My approach: I know that if the derivatives are uniformly bounded, then the set is equicontinuous. However, $x$ is arbitrary so that I cannot say anything about the derivatives. Unfortunately, I do not know any other idea about approaching this question. Can you help me? Thanks for any help. 
Moreover, does something change when we consider $sin$ instead of $cos$?
 A: The sequence $x_n\left(t\right)$ is uniformly bounded by $1$. According to the Arzelà–Ascoli theorem, it will be equicontinuous if and only if it is pre-compact (its closure is compact), that is, any subsequence has a convergent sub-subsequence.
Fortunately, we know the pointwise limit of the sequence. Granted, if $x\left(t_0\right) = \pi+2\pi k$ for some $k\in\mathbb Z$ then there is no limit, but this can easily be overcome by splitting the sequence into even and odd indices. I'll ignore this issue for the sake of simplicity.

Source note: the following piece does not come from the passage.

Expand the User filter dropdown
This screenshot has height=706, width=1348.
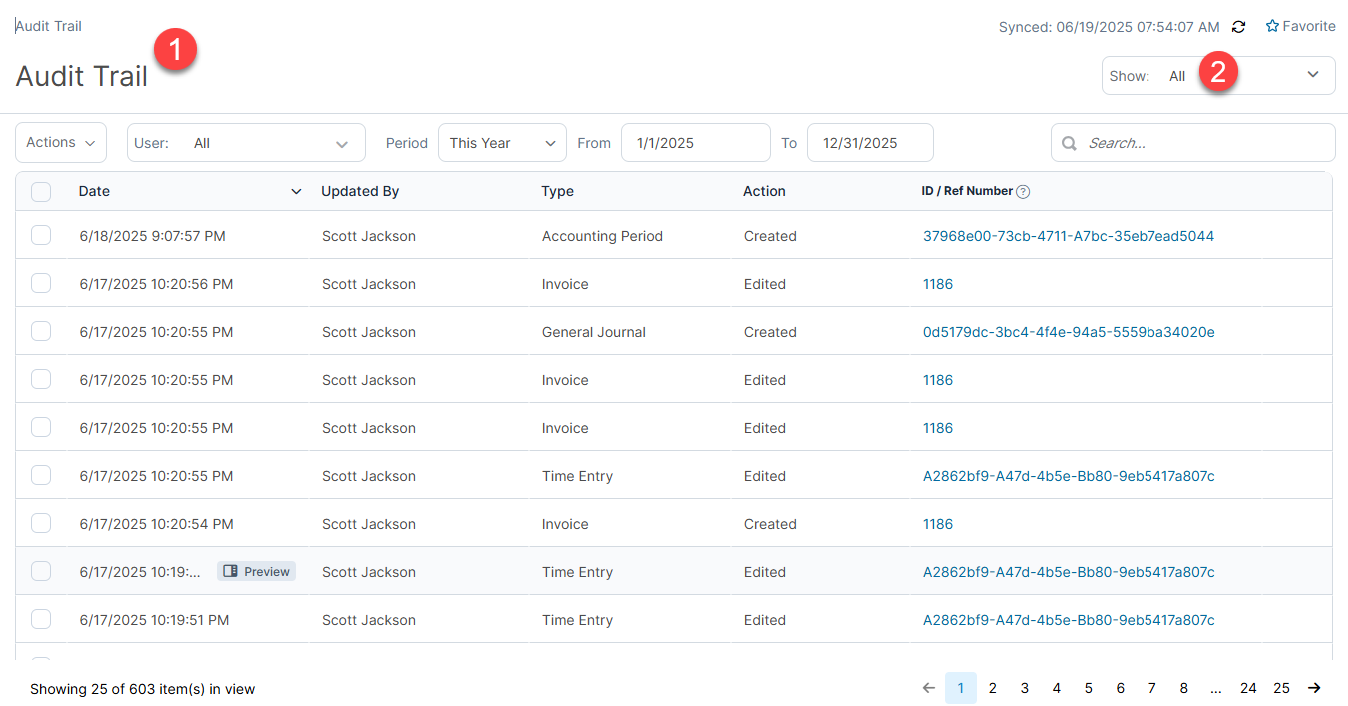click(343, 143)
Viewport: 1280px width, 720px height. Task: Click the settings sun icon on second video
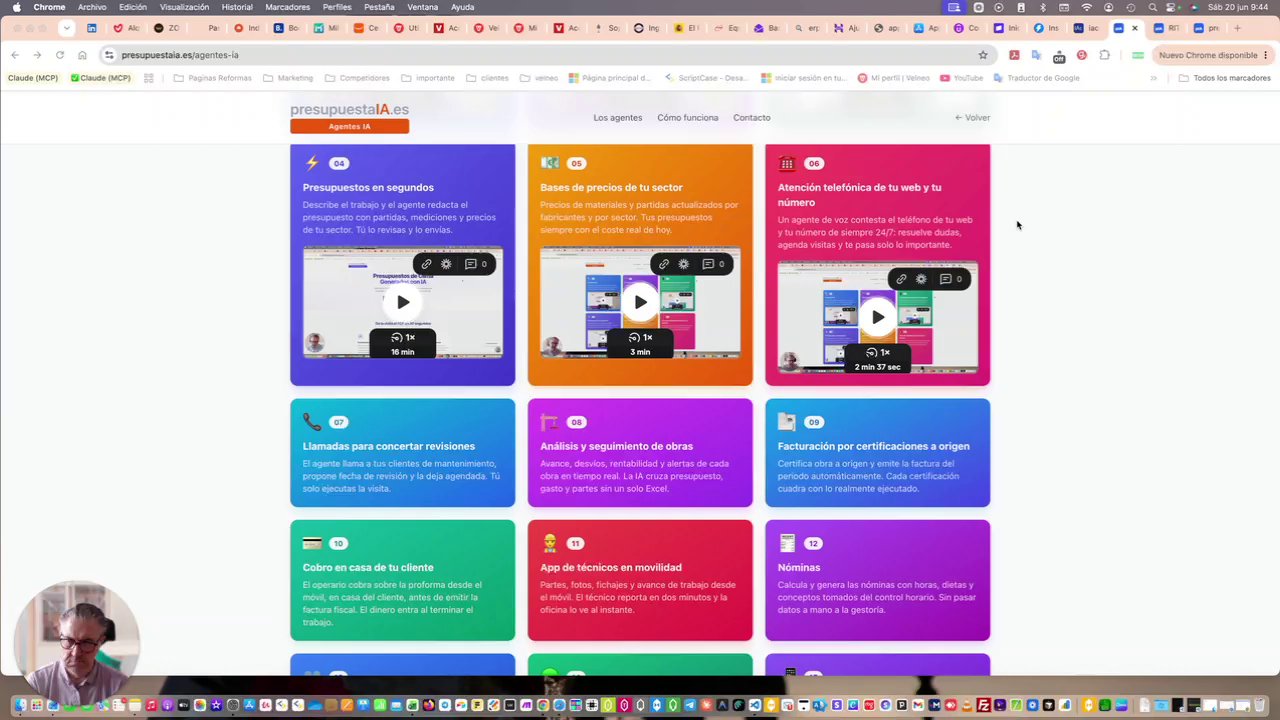click(683, 264)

Anyway, if $x\left(t\right)\equiv \pi k$ for some $k\in\mathbb Z$ then clearly the sequence is equicontinuous. Otherwise, there will necessarily be values of $t$ for which $\left| \cos\left(x\left(t\right)\right)\right| < 1$ and therefore $\lim_{n\to\infty} x_n\left(t\right) = 0$. This precludes the possibility of $x\left(t\right)$ ever being equal to any $\pi k$, for this would imply the discontinuity of the pointwise limit and therefore of uniform convergence.
In short summary, it would appear that $x\left(t\right)$ should either be always $\pi k$ or never $\pi k$. There are more details to add to the argument of course. Can you fill them in?